◆ ПИСЬМЕННОЕ ЗАДАНИЕ 1:
Перечислите по отрывку о богомолках всё, что Фекла Васильевна жертвовала, покупала или шила для церкви.

◆ ОТРЫВОК ИЗ ИСТОЧНИКА:
◇ ◇ ◇ ◇ ◇ ◇ ◇

Бродячая Русь Христа ради — страница 47 из 80

У старушек водилась бурая коровушка и кудахтали серые курочки, топилась печь для угревы и приготовления пищи, – словом, велось кое-какое хозяйство; надобилась черная работа – все это исправлялось Аннушкой, которая и была всех помоложе и попростее. Надо дойти до «самой» посоветоваться, за совет передать подарочек, какой был бы угоден ей и приятен, – избиралась посредницей Аннушка, которая и состояла при матушке неотлучно, предана была ей всей душой и помышлениями и почитала ее за святую и безгрешную. Под рукой рассказывалось даже, что она и прорицать может, если попросит о том правильно верующий.

Случался в крестьянской семье покойничек, и хотелось «поставить псалтирь» – приходили и кланялись Ненилушке, большой мастерице и грамотнице, за которой и сельским дьячкам не угоняться. По этой причине Ненилушка редко живала дома, возвращалась только на большие праздники и на те случаи, когда обещали двадцать рублей и заказывали читать псалтирь во весь сорокоуст. Это значило – читать надо кряду сорок дней и сорок ночей, на свечи и масло выдавали вперед особые деньги. Одной Фекле не управиться, надо помощницу – три часа читать, три отдыхать. Не нанимать же Фекле на стороне? Не осрамиться же так, чтобы заказчик подсмотрел в окно ночью, что богомолки спят и обещания не исполняют, – да избави Бог от такого незамолимого греха! В самом же деле Ненилина псалтирь была действительно «непокровенная», то есть никогда она этой книги не закрывала.

Круглый год Ненила переходила из избы в избу, справляла сорокоуст: неумолчно и гнусливо читала псалтирь за условное награждение деньгами от торговых людей и отсыпками мучкой и толокном от людей неимущих. Жила она при этом в чужих людях на всем готовом, угощалась у богатых чайком, а у бедных пчелиным медком, до которого была великой охотницей. Выручку всю целиком, без утайки, приносила она в келью и передавала матушке.

Поговаривали, что у богомолок водились денежки зарытыми в подъизбице; побаивались, чтобы их лихие люди не убили и не ограбили. Но эти толки умолкали всякий раз, когда Фекла Васильевна жертвовала в новую церковь годовой обиход богослужебных книг, или покупала к старой церкви новый колокол, или шила праздничные ризы. Затем опять богомолки с прежней готовностью продолжали, не помня зла недобрых слов и худых слухов, приходить на помощь желающим и нуждающимся и опять копили денежки на церковную нужду, про которую знали лучше и вернее других.

Со своими духовными они были на короткой ноге, и самому архиерею имя их было известно.

◇ ◇ ◇ ◇ ◇ ◇ ◇

◆ ДАННЫЕ ЗАДАНИЯ:
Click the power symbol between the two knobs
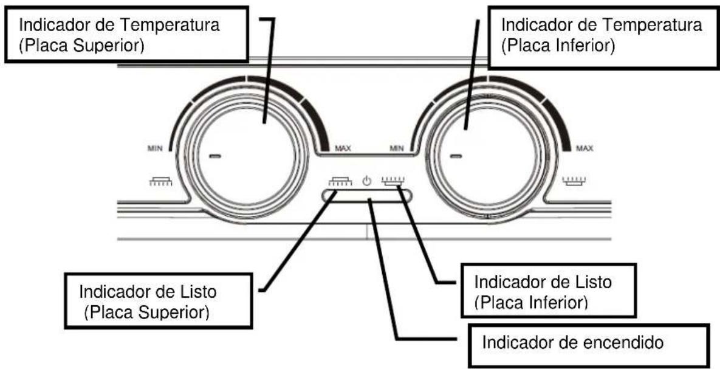tap(366, 181)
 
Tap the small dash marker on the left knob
tap(214, 156)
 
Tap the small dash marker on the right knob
tap(455, 156)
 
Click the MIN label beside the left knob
tap(155, 148)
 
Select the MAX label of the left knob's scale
tap(343, 148)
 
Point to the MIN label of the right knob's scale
tap(397, 148)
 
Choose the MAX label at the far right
tap(585, 148)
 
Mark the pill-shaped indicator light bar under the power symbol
tap(367, 196)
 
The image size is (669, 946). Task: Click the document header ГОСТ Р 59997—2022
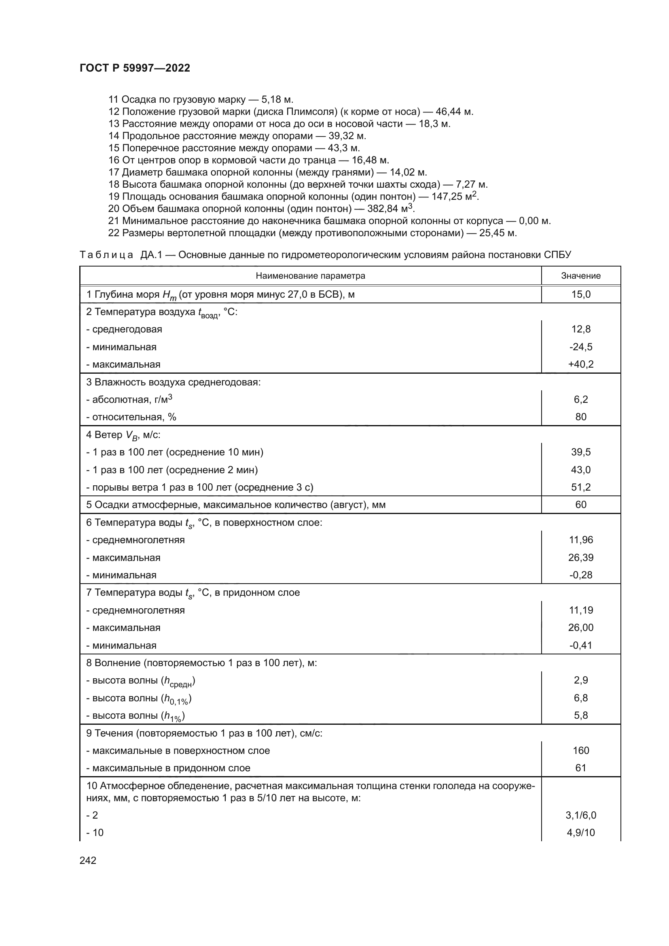(135, 68)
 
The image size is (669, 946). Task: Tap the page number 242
(88, 860)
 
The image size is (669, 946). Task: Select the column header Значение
(580, 276)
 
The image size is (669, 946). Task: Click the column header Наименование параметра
(310, 276)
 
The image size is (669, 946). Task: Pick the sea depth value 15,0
(580, 294)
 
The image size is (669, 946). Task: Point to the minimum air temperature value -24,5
(580, 347)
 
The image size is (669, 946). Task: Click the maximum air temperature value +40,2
(580, 364)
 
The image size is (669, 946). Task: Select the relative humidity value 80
(580, 417)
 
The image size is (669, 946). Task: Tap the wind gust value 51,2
(580, 487)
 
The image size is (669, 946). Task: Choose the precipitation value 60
(580, 505)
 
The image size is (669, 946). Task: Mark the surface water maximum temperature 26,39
(580, 557)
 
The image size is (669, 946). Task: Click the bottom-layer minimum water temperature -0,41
(580, 645)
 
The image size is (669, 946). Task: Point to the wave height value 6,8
(580, 698)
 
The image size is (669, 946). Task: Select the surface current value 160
(580, 750)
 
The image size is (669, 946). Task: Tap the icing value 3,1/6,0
(580, 815)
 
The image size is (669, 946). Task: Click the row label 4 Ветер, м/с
(123, 435)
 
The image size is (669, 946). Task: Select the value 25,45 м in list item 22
(498, 233)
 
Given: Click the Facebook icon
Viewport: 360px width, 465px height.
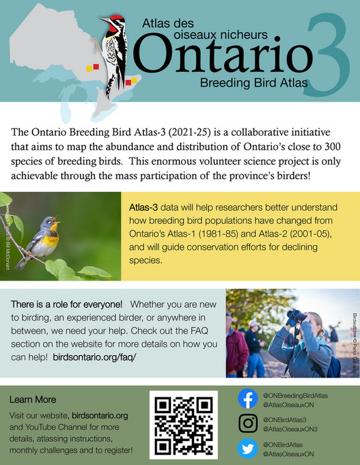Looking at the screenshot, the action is click(247, 399).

◇ ◇ ◇ ◇ ◇ ◇ ◇

◆ ПИСЬМЕННОЕ ЗАДАНИЕ 2:
Оформите в виде списка строк JSON часть строк выше, которая идёт после отрывка: от строки, где есть "Tap the small dash marker on the right knob", до последней из этих строк, обе включительно. Каждую строку дайте отдельной строкой списка, пустые пропустите, а картинки в ответ не включайте.

◆ ПОЛНЫЙ ОТВЕТ 1:
- годовой обиход богослужебных книг (в новую церковь)
- новый колокол (к старой церкви)
- праздничные ризы

◆ ПОЛНЫЙ ОТВЕТ 2:
[
  "Tap the small dash marker on the right knob",
  "tap(455, 156)",
  "Click the MIN label beside the left knob",
  "tap(155, 148)",
  "Select the MAX label of the left knob's scale",
  "tap(343, 148)",
  "Point to the MIN label of the right knob's scale",
  "tap(397, 148)",
  "Choose the MAX label at the far right",
  "tap(585, 148)",
  "Mark the pill-shaped indicator light bar under the power symbol",
  "tap(367, 196)",
  "The image size is (669, 946). Task: Click the document header ГОСТ Р 59997—2022",
  "(135, 68)",
  "The image size is (669, 946). Task: Tap the page number 242",
  "(88, 860)",
  "The image size is (669, 946). Task: Select the column header Значение",
  "(580, 276)",
  "The image size is (669, 946). Task: Click the column header Наименование параметра",
  "(310, 276)",
  "The image size is (669, 946). Task: Pick the sea depth value 15,0",
  "(580, 294)",
  "The image size is (669, 946). Task: Point to the minimum air temperature value -24,5",
  "(580, 347)",
  "The image size is (669, 946). Task: Click the maximum air temperature value +40,2",
  "(580, 364)",
  "The image size is (669, 946). Task: Select the relative humidity value 80",
  "(580, 417)",
  "The image size is (669, 946). Task: Tap the wind gust value 51,2",
  "(580, 487)",
  "The image size is (669, 946). Task: Choose the precipitation value 60",
  "(580, 505)",
  "The image size is (669, 946). Task: Mark the surface water maximum temperature 26,39",
  "(580, 557)",
  "The image size is (669, 946). Task: Click the bottom-layer minimum water temperature -0,41",
  "(580, 645)",
  "The image size is (669, 946). Task: Point to the wave height value 6,8",
  "(580, 698)",
  "The image size is (669, 946). Task: Select the surface current value 160",
  "(580, 750)",
  "The image size is (669, 946). Task: Tap the icing value 3,1/6,0",
  "(580, 815)",
  "The image size is (669, 946). Task: Click the row label 4 Ветер, м/с",
  "(123, 435)",
  "The image size is (669, 946). Task: Select the value 25,45 м in list item 22",
  "(498, 233)",
  "Given: Click the Facebook icon",
  "Viewport: 360px width, 465px height.",
  "Looking at the screenshot, the action is click(247, 399)."
]